The notary shook his head. ‘He has not been found. It was some time before the baillie was able to raise the alarm,
and by the time messages were got to the town ports, Walter Watt was gone. He left by the Sandyhill Gate, riding hard. The men on the watch did not challenge him, for who would challenge the provost?’
One had, one man. Much of last night remained in some foggy recess of my mind I could not yet reach, and yet one thing I did remember: William Buchan had saved my life. I could see him still, lunging at the provost’s arm as Walter Watt aimed the sharp garden rock at my head. I could see him still, being thrown back by the stronger man. And then I saw him rise again, somehow, as Walter Watt lifted his hand a second time. Here my mind clouded over, and I could see no more.
‘Is he badly hurt?’ I asked.
‘He is bruised about the face, and his hand is badly gashed – he will admit to nothing else – but he might have fared much worse against such an opponent, were it not for the merciful Providence of the storm.’
‘The storm?’
‘Aye. The storm of the night Patrick Davidson died ripped branches from trees throughout the country. It was one such branch the baillie managed to lift and bring down upon the neck of the provost before he could strike you again. The provost somehow righted himself before the baillie could, and fled, but William Buchan would not go after him until he had seen that you lived, and stemmed your bleeding.’ He lowered his voice. ‘He could never have caught him anyway; he could scarce walk by the time he reached us to raise the alarm. But the garden, Alexander – how did you know?’
I looked towards the water and he trickled some more into my mouth. Less pain this time, greater relief. I could answer truthfully, at last. ‘Patrick Davidson told me.’
Before the notary could respond, the door behind him swung open slowly and there, between two guards, stood Baillie Buchan.
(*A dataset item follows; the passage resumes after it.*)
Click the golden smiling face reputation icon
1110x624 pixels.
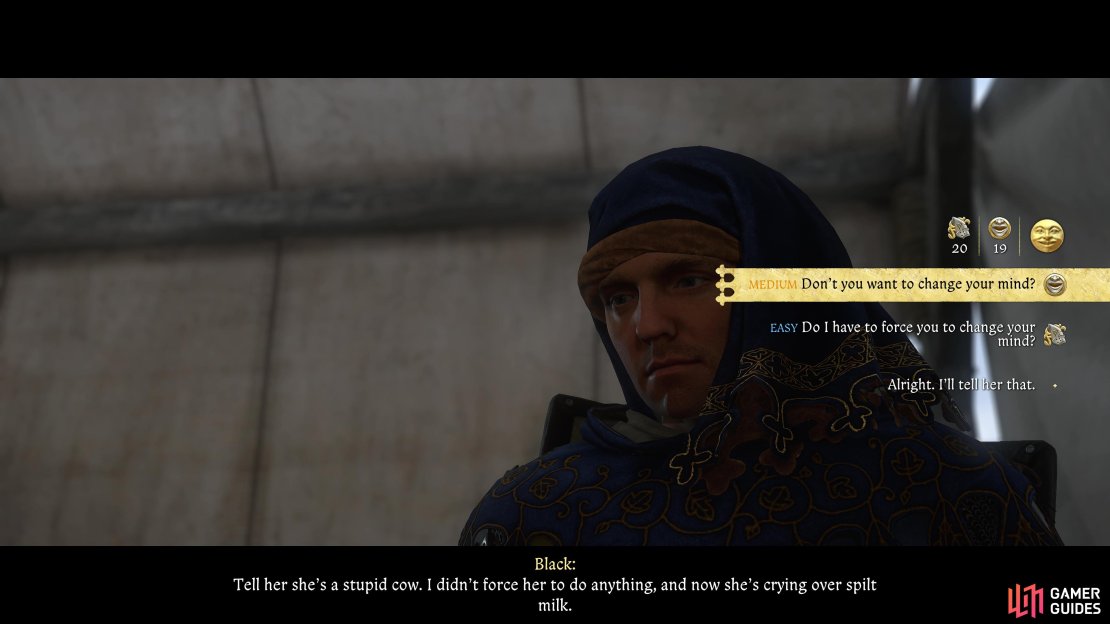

How could I put into words all that I had to say to him? I had scarcely the strength to speak, no more had he to hear. His face was sallower still, and his bones stood out as from a cold skull. ‘Thank you,’ I said.
He regarded me for a long hard minute and finally spoke. ‘Let the thanks be unto God. He has revealed the truth, and you have been His instrument. He has preserved you for His work, and it will be my great blessing to see it completed.’
‘When did you know?’ I asked.
The baillie was taken by one of his coughing fits, and Thomas Stewart called for a chair to be brought.